* _Required action_
Please copy, with no word changed, only the run of lines that opens with the line containing "Click the arrow on" and closes with the last line below.

* _Exercise data_
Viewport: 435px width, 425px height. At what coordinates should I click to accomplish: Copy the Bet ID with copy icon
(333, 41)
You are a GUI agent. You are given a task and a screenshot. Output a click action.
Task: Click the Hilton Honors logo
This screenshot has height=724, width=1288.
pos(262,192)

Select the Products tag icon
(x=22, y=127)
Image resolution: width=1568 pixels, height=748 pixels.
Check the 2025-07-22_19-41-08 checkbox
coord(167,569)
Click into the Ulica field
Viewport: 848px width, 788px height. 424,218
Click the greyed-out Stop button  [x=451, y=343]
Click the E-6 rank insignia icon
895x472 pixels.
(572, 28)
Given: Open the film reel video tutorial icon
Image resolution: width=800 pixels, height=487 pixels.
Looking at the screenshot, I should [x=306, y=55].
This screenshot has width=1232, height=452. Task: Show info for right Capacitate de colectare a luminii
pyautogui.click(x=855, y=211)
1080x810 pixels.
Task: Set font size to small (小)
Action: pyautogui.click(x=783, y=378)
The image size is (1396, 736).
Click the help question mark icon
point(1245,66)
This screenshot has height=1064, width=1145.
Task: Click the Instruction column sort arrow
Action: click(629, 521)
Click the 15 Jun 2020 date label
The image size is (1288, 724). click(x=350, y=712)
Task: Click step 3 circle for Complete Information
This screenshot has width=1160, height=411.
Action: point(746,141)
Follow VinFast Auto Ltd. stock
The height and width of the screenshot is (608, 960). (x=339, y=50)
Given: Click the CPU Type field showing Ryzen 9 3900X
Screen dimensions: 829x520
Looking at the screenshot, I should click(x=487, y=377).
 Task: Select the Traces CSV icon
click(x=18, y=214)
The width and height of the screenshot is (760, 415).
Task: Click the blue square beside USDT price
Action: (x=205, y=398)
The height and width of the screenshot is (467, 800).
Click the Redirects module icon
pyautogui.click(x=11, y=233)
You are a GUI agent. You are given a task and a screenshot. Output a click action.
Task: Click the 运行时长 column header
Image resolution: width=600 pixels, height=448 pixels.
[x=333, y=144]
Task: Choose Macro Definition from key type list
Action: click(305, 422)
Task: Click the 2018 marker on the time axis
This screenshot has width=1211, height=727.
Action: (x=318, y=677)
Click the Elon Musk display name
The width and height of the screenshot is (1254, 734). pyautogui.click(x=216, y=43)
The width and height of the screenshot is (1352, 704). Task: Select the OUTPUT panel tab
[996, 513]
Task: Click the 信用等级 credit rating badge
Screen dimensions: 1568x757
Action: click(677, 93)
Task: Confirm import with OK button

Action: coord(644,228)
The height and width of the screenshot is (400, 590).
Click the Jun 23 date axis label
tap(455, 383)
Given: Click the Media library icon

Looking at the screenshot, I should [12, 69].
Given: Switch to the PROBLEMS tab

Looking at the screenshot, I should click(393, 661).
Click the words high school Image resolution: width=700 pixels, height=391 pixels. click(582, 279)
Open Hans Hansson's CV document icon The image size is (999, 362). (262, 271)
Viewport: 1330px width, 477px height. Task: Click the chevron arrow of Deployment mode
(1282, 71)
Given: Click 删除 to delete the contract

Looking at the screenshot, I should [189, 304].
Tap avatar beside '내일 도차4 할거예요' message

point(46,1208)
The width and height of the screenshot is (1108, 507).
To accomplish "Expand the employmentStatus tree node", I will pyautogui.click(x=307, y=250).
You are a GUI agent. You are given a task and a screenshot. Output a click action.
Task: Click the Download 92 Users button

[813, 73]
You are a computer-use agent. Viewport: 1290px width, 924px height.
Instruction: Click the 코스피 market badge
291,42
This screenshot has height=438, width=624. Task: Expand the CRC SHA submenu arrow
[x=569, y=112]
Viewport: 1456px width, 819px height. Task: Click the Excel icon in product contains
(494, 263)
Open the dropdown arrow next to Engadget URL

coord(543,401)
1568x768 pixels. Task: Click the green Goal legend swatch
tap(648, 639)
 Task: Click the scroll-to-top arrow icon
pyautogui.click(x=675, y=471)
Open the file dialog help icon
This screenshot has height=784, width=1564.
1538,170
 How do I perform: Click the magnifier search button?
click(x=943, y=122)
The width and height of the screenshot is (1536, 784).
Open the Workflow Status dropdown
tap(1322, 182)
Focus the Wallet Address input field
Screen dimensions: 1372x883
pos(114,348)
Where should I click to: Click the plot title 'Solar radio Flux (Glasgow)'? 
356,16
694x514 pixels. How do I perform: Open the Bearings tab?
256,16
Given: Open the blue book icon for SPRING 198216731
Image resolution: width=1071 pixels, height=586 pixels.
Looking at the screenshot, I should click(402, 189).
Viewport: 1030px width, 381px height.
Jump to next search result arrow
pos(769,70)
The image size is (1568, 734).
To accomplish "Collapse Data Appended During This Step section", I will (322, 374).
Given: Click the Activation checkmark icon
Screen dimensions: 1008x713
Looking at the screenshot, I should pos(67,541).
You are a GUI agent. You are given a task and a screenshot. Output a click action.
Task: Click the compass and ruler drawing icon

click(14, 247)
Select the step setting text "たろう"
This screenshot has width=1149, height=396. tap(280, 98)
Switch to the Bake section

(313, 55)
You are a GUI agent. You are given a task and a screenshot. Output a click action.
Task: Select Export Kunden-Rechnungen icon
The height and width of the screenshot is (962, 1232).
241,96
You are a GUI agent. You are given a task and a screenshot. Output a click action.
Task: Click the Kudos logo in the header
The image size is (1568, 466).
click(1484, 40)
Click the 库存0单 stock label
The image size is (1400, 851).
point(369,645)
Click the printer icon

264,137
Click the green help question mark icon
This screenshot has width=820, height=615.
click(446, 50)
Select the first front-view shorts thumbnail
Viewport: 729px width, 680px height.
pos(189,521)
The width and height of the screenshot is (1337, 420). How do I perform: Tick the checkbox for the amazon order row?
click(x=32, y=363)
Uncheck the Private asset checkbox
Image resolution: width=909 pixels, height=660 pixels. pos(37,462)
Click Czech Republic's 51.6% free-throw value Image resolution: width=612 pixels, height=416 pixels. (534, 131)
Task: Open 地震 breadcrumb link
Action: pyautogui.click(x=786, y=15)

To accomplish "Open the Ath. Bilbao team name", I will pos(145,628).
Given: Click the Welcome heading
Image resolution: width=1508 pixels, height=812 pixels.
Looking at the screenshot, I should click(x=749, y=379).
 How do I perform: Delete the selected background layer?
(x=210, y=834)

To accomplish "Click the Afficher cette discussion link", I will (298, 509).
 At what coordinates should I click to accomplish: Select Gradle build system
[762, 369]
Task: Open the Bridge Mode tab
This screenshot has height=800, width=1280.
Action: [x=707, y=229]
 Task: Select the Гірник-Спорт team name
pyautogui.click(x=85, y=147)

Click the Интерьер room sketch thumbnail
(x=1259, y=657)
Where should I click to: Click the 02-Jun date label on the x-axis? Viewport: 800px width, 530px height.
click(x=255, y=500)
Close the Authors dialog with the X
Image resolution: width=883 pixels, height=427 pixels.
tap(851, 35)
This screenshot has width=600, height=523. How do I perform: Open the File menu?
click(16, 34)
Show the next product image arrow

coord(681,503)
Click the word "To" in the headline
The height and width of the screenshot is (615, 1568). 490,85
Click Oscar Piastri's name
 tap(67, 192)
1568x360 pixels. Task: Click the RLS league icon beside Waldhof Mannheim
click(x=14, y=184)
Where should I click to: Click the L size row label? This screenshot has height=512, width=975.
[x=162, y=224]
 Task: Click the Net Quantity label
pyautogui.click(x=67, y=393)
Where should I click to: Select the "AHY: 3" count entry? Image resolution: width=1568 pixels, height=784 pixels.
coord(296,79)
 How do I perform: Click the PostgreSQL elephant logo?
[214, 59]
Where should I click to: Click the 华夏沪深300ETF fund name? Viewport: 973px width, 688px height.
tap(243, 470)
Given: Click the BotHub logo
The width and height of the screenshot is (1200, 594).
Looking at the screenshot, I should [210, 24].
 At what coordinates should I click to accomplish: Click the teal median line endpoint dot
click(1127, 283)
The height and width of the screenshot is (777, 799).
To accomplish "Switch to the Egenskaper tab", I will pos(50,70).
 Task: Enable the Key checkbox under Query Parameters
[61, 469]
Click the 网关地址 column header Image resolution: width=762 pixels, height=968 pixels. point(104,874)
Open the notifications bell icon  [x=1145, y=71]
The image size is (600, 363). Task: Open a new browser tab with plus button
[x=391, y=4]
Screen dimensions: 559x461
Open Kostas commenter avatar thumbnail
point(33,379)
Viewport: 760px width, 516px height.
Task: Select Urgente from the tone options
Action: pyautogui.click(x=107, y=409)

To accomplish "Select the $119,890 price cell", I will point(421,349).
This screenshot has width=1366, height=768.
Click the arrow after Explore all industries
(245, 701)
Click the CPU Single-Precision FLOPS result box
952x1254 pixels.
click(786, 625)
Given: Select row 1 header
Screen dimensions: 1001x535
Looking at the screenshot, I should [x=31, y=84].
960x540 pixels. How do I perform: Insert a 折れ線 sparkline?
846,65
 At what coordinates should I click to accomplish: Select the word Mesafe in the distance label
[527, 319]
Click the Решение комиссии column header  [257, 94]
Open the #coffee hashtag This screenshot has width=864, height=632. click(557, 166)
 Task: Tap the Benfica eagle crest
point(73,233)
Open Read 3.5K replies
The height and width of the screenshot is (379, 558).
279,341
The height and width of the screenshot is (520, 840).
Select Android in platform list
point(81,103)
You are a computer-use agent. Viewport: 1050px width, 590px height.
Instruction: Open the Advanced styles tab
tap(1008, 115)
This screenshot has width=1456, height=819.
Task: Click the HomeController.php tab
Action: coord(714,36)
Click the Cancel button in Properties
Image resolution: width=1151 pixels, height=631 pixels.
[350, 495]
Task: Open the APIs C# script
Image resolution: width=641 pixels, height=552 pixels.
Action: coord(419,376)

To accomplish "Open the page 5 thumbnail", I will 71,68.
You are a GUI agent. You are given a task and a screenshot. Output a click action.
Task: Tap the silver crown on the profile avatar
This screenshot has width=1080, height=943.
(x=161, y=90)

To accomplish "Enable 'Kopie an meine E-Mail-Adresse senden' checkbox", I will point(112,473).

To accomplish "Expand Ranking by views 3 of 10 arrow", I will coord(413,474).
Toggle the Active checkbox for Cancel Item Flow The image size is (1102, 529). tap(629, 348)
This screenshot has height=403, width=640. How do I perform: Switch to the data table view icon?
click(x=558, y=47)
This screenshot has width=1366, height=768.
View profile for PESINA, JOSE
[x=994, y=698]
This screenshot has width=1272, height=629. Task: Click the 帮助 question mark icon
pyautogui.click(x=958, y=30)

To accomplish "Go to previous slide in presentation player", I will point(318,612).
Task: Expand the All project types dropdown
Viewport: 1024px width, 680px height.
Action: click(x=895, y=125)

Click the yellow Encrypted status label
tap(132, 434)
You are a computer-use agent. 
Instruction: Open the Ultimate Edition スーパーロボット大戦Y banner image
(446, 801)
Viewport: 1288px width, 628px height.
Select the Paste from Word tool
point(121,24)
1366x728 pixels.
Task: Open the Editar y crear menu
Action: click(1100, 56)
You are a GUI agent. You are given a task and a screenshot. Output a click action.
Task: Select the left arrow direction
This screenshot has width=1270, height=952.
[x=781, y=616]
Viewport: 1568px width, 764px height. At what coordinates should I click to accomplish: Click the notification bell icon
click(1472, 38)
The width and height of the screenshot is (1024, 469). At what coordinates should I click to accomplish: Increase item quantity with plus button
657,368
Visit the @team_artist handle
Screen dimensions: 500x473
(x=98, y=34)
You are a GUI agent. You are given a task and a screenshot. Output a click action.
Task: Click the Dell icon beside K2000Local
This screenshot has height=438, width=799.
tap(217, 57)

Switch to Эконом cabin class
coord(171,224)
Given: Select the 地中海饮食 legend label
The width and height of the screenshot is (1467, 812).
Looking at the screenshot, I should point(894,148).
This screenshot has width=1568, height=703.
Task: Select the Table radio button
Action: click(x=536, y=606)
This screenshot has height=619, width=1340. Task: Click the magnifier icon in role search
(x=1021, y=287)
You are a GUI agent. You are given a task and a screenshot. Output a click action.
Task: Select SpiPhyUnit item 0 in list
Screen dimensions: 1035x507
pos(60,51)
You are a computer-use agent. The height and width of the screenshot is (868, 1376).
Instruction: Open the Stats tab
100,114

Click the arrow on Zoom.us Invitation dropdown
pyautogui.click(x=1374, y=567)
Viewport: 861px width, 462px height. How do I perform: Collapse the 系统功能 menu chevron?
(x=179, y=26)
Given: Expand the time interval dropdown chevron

* _Answer box_
Click the arrow on Zoom.us Invitation dropdown
pyautogui.click(x=1374, y=567)
Viewport: 861px width, 462px height. How do I perform: Collapse the 系统功能 menu chevron?
(x=179, y=26)
Given: Expand the time interval dropdown chevron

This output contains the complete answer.